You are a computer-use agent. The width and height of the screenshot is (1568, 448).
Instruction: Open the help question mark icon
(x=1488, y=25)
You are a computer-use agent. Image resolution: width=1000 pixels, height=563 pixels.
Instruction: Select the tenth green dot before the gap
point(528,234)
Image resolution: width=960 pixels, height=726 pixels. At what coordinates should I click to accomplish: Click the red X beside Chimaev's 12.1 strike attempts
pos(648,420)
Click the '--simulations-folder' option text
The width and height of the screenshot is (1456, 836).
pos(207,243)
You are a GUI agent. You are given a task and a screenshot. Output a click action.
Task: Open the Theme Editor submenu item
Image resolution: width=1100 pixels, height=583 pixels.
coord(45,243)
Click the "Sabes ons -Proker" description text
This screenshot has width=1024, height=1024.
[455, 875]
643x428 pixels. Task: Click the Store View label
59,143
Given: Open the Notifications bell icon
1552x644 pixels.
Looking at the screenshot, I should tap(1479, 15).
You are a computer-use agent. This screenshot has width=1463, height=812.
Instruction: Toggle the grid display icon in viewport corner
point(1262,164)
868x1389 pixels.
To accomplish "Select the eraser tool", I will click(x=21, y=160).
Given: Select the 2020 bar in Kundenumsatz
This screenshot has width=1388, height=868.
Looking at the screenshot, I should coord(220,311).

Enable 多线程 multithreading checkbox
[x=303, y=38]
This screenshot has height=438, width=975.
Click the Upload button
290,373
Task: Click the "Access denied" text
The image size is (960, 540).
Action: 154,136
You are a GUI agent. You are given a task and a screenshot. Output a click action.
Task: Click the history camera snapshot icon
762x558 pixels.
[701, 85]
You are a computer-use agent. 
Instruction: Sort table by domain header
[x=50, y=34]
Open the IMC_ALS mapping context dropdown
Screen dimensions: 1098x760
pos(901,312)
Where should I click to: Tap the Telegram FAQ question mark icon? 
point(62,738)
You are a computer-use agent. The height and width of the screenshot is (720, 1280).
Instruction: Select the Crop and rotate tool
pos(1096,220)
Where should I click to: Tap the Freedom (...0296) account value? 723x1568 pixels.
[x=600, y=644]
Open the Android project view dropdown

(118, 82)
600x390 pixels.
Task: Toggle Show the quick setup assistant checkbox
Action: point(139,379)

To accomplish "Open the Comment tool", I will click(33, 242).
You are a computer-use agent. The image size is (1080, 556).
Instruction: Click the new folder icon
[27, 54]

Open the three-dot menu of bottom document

•••••

▶ Goal of the exercise
Pick out each line above that includes "will" and show it.

▶ Answer to this task
To accomplish "Select the eraser tool", I will click(x=21, y=160).
To accomplish "Open the Comment tool", I will click(33, 242).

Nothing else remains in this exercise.